3. Deploy Producer and Consumer

kubectl apply -f examples/kafka-producers-consumers.yaml

This deploys:

Producer: Sends "Hello world" messages to my-topic
Kafka Streams: Reverses the text
Consumer: Reads reversed messages from my-topic-reversed

4. Verify Message Flow

# Check producer logs
kubectl logs -f deployment/java-kafka-producer -n kafka

# Check consumer logs
kubectl logs -f deployment/java-kafka-consumer -n kafka

You should see:

Producer sending: "Hello world - 1"
Consumer receiving: "1 - dlrow olleH"

5. Run Performance Tests

Create performance test topic:

./examples/load-test.sh create-perf-test-topic

Run producer performance test:

./examples/load-test.sh run-producer-perf-test

Expected results:

Throughput: 300K-400K records/sec
Latency: ~600-800ms avg

Run consumer performance test:

./examples/load-test.sh run-consumer-perf-test

Expected results:

Throughput: 1M+ messages/sec
Fetch rate: 140+ MB/sec

Monitoring Setup

Enable Prometheus Metrics

Apply PodMonitors to enable Prometheus scraping:

kubectl apply -f ../../data-stacks/kafka-on-eks/monitoring-manifests/

This creates:

kafka-resources-metrics: Scrapes broker/controller JMX metrics
entity-operator-metrics: Scrapes topic/user operator metrics
cluster-operator-metrics: Scrapes Strimzi operator metrics

Verify Metrics Collection

Port-forward to Prometheus:

kubectl port-forward -n kube-prometheus-stack prometheus-kube-prometheus-stack-prometheus-0 9090:9090

Open http://localhost:9090 and search for kafka_ metrics.

• **Data segment**
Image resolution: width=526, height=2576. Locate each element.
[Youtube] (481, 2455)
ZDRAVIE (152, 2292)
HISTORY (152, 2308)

• **Tasks and exercises**
1. Could you write out the Kafka on EKS guide starting at "kafka-resources-metrics: Scrapes broker/controller" and ending at "for kafka_ metrics.", changing "Strimzi" to "Kubernetes"?
2. Can you continue the Kafka on EKS guide from its final sentence?
None of these lines relate to the Kafka on EKS guide.

• **Responses to the tasks**
1.
kafka-resources-metrics: Scrapes broker/controller JMX metrics
entity-operator-metrics: Scrapes topic/user operator metrics
cluster-operator-metrics: Scrapes Kubernetes operator metrics

Verify Metrics Collection

Port-forward to Prometheus:

kubectl port-forward -n kube-prometheus-stack prometheus-kube-prometheus-stack-prometheus-0 9090:9090

Open http://localhost:9090 and search for kafka_ metrics.

2.
Access Grafana Dashboards

Port-forward to Grafana:

kubectl port-forward -n kube-prometheus-stack svc/kube-prometheus-stack-grafana 3000:80

Open http://localhost:3000 and navigate to:

Strimzi Kafka Dashboard: Broker metrics, throughput, partition status
Strimzi Operators Dashboard: Operator reconciliation activity
Strimzi Exporter Dashboard: Consumer lag, topic metrics

Strimzi Kafka Dashboard p1

Strimzi Kafka Dashboard p2

Amazon Managed Prometheus

Metrics are automatically forwarded to Amazon Managed Prometheus for long-term storage. Check the AMP workspace:

aws amp list-workspaces --region us-west-2

Helper Commands

The helper.sh script provides convenient shortcuts:

# Kafka resources
./helper.sh get-kafka-pods              # List all Kafka pods
./helper.sh get-kafka-topics            # List topics (CRDs)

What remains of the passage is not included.